What does merit have to do with it? Most of us prefer to avoid extinction.


hightor wrote:
No, because we'll succeed in making our home unlivable before we have the means to escape.

Hopefully not.


hightor wrote:
Moving billions of people through space to terraform and colonize some distant rock orbiting another star seems extremely far-fetched.

It's no more far fetched than European nations setting up small colonies on the other side of the Atlantic Ocean hundreds of years ago.
0 Replies
 
oralloy
 
  1  
Reply Wed 19 Feb, 2020 09:40 pm
@farmerman,
farmerman wrote:
My whole thing is that we must become intergalactic within a few million years or go totally xtinct along with all life.

Do you mean interstellar?

If you mean intergalactic, what would we find in other galaxies that we would not find in our own galaxy?

And how would we manage to travel between galaxies?

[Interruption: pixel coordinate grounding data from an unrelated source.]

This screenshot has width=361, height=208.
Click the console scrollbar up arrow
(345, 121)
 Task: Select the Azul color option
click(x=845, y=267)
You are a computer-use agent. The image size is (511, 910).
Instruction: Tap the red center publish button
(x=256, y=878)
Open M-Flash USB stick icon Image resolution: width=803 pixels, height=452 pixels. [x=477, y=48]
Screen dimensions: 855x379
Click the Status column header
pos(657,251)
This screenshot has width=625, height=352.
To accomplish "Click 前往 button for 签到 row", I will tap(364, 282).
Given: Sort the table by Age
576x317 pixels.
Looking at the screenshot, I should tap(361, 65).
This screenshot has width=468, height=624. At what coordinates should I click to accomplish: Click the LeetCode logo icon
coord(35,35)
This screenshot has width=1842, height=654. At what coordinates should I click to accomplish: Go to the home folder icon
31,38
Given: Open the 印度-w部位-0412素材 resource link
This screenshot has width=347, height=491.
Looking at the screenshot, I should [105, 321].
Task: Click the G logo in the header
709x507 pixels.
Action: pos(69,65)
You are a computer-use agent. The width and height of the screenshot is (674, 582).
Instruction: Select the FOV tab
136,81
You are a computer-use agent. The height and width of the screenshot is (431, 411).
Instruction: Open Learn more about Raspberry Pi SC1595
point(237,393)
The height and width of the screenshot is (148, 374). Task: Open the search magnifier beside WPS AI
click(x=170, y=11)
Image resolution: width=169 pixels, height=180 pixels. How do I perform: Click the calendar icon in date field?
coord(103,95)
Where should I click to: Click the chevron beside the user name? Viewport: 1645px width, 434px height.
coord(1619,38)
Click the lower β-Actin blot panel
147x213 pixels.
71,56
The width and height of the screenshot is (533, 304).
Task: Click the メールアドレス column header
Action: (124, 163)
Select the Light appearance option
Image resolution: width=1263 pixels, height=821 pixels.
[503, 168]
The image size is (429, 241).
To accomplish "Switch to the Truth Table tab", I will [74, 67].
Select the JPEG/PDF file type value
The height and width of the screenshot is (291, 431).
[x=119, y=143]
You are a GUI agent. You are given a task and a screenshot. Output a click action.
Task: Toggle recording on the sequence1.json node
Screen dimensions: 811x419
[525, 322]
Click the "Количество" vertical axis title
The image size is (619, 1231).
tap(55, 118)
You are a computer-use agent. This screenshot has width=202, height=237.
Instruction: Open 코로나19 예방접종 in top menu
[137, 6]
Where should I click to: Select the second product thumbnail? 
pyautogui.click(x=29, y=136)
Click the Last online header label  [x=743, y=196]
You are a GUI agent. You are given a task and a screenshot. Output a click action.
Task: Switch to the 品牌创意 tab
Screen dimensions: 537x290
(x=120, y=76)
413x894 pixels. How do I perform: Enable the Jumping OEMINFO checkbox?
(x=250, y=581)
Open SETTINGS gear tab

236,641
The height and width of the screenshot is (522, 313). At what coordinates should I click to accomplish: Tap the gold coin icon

The distances would make interstellar travel look trivial.

If you really meant interstellar though, then we are in agreement.
0 Replies
 
oralloy
 
  0  
Reply Wed 19 Feb, 2020 09:42 pm
@hightor,
hightor wrote:
None of your questions provides a rationale for the colonization of other planets and all of them can be answered without recourse to any explanation other than hunger, bragging rights, narcissism, and greed.

Rationale: We desire to avoid extinction for as long as possible.

The time will come when we will not be able to avoid extinction. But by hopping from star to star every 50 billion years or so (depending on the lifespan of the stars we choose), our species should be able to prolong our existence for as long as there are stars in the universe.

After there are no more stars giving off light in the universe, we should still be able to survive for quite some time by converting mass to energy and generating our own power.
0 Replies
 
oralloy
 
  0  
Reply Wed 19 Feb, 2020 09:45 pm
@farmerman,
farmerman wrote:
Again, Ive never talked about colonization of Mars as an earth substitute because when the sun starts burning helium, it will probably take out Mars too in the "glow".

Putting a lot of heat/light blocking materials in orbit could keep the temperature down and allow the climate to stay habitable as the sun starts putting out more and more energy.
oralloy
 
  0  
Reply Wed 19 Feb, 2020 09:50 pm
@livinglava,
livinglava wrote:
Why aren't you taking the low gravity into consideration?

In addition to the weak gravity, the lack of a strong magnetic field to ward off the solar wind can't be good for the Martian atmosphere.

I don't know enough about terraforming to know how much of an obstacle this is.

We might be able to live in domes on Mars though even if we can't live in the open.
0 Replies
 
oralloy
 
  0  
Reply Wed 19 Feb, 2020 10:18 pm
@farmerman,
farmerman wrote:
we, as a species, must sooner or later face the reality of an EXTRA CRISPY future for all 4 inner planets followed by a 100 million year brown out for the entire solar system

We might be able to alter Earth's orbit a bit by directing asteroids to go whizzing by us, thereby preventing Earth from being engulfed by the sun when it becomes a red giant.

And like I mentioned a couple posts up, heat/light blocking materials in orbit could keep temperatures down as the sun gets hotter.

Once things cool off though, we'll only survive on Earth if we generate our own power.

It's probably for the best if at some point we abandon the solar system for a new star that still has a lot of life left in it.